**AVAILABLE RECORDS:**
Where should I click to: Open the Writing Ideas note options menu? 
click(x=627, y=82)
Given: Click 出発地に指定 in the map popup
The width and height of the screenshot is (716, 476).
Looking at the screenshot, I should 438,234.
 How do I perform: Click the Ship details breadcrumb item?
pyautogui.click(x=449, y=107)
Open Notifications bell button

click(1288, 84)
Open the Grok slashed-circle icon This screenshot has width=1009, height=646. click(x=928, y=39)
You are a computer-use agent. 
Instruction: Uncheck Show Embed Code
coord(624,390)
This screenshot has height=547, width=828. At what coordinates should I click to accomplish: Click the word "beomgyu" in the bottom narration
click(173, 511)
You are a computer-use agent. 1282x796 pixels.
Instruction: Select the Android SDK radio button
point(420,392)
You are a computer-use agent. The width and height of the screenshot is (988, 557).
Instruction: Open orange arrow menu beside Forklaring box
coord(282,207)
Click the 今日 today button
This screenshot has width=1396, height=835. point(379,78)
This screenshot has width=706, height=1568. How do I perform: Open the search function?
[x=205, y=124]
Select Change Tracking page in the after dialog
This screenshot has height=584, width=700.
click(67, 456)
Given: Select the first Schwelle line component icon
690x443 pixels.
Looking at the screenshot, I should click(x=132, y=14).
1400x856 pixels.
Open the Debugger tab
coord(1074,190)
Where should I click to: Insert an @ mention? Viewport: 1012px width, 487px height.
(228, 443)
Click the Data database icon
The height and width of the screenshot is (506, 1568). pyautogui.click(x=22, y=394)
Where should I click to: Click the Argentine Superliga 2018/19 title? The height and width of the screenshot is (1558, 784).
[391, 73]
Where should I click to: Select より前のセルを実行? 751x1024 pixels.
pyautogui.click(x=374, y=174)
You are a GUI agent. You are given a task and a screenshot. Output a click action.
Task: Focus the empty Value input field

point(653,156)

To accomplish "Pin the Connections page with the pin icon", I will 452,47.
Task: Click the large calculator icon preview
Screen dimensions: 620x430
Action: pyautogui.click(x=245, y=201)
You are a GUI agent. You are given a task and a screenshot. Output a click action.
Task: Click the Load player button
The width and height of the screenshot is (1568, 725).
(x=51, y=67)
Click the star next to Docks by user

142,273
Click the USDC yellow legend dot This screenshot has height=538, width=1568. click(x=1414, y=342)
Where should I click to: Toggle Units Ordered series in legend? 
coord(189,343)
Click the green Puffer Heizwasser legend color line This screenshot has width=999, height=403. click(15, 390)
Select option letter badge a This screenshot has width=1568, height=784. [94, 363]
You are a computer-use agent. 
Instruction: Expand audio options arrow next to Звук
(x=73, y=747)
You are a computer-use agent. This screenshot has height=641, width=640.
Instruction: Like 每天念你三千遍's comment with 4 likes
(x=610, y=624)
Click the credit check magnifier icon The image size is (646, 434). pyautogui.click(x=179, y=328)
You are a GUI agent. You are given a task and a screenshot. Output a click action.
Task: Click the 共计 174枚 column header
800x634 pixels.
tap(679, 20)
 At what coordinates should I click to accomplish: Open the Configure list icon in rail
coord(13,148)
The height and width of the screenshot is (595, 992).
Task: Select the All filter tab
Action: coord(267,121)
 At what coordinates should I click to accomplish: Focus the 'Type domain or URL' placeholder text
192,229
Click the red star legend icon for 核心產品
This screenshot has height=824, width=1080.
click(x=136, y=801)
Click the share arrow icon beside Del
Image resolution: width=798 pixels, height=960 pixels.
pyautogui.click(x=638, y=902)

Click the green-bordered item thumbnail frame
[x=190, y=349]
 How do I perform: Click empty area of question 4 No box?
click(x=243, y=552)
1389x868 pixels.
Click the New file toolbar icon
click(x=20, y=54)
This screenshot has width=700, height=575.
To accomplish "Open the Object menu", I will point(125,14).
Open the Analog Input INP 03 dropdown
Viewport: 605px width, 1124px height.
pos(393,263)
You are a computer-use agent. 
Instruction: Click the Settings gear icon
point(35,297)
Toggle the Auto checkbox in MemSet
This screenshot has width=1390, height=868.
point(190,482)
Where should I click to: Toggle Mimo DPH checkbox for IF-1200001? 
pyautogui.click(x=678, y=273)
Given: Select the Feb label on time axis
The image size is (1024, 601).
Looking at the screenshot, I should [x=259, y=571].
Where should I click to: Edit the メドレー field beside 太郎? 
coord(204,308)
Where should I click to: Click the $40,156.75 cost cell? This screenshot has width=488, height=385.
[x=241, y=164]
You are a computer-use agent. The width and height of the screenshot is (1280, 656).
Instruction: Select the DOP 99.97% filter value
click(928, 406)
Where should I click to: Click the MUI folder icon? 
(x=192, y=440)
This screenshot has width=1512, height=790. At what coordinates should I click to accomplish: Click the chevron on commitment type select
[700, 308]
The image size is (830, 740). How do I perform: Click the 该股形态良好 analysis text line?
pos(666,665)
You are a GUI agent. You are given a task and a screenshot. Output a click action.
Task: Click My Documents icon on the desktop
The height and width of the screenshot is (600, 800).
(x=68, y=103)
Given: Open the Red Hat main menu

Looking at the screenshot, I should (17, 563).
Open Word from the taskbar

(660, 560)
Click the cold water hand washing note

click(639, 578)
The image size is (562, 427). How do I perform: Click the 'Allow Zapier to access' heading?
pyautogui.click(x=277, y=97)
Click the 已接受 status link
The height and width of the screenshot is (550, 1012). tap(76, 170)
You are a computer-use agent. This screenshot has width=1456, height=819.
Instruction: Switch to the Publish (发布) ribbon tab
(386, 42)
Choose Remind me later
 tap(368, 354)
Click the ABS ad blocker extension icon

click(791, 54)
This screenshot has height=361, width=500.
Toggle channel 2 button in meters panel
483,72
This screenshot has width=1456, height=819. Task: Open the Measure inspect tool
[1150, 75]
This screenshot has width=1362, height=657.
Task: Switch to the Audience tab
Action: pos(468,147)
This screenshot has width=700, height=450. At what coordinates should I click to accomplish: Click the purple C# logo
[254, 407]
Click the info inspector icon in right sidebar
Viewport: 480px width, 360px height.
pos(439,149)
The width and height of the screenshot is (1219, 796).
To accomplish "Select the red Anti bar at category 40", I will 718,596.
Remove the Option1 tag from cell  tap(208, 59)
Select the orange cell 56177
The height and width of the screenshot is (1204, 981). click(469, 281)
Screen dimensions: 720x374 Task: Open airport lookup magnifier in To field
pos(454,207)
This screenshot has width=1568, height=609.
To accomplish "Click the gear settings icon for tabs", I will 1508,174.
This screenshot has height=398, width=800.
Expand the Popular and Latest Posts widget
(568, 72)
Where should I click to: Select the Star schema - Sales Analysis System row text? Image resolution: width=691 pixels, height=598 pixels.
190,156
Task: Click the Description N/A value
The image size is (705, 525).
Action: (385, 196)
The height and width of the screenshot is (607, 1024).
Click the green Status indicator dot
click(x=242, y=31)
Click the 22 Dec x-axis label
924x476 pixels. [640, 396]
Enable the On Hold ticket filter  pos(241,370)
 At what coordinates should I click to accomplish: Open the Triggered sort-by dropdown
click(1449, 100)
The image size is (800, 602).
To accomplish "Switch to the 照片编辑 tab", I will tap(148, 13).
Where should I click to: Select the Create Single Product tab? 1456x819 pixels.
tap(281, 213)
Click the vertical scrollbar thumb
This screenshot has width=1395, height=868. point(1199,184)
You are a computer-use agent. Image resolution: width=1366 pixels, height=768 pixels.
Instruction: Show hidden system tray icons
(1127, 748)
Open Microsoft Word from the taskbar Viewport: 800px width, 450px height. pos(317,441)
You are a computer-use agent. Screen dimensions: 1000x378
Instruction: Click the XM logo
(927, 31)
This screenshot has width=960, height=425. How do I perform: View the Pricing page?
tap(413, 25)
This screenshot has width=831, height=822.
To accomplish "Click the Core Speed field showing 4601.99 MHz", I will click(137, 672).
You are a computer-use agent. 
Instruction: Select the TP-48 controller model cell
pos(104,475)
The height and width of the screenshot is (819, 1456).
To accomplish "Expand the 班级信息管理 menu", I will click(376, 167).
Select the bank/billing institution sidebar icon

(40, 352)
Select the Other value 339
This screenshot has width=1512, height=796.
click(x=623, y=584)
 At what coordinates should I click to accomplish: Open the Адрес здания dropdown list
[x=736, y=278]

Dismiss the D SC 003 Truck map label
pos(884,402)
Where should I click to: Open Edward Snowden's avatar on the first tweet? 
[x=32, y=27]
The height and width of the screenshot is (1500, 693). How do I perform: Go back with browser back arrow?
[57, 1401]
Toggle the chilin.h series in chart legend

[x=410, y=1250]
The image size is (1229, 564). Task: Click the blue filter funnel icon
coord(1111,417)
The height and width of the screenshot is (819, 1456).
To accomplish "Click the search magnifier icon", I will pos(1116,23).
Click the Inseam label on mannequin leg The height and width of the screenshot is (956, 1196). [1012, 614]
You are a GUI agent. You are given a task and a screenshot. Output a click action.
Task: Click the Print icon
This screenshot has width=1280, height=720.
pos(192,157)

**INSTRUCTIONS TO FOLLOW:**
Please retype everything from the line containing "Open the Grok" down to the line containing "coord(624,390)", both included, exactly as they appear.

**FINAL ANSWER:**
Open the Grok slashed-circle icon This screenshot has width=1009, height=646. click(x=928, y=39)
You are a computer-use agent. 
Instruction: Uncheck Show Embed Code
coord(624,390)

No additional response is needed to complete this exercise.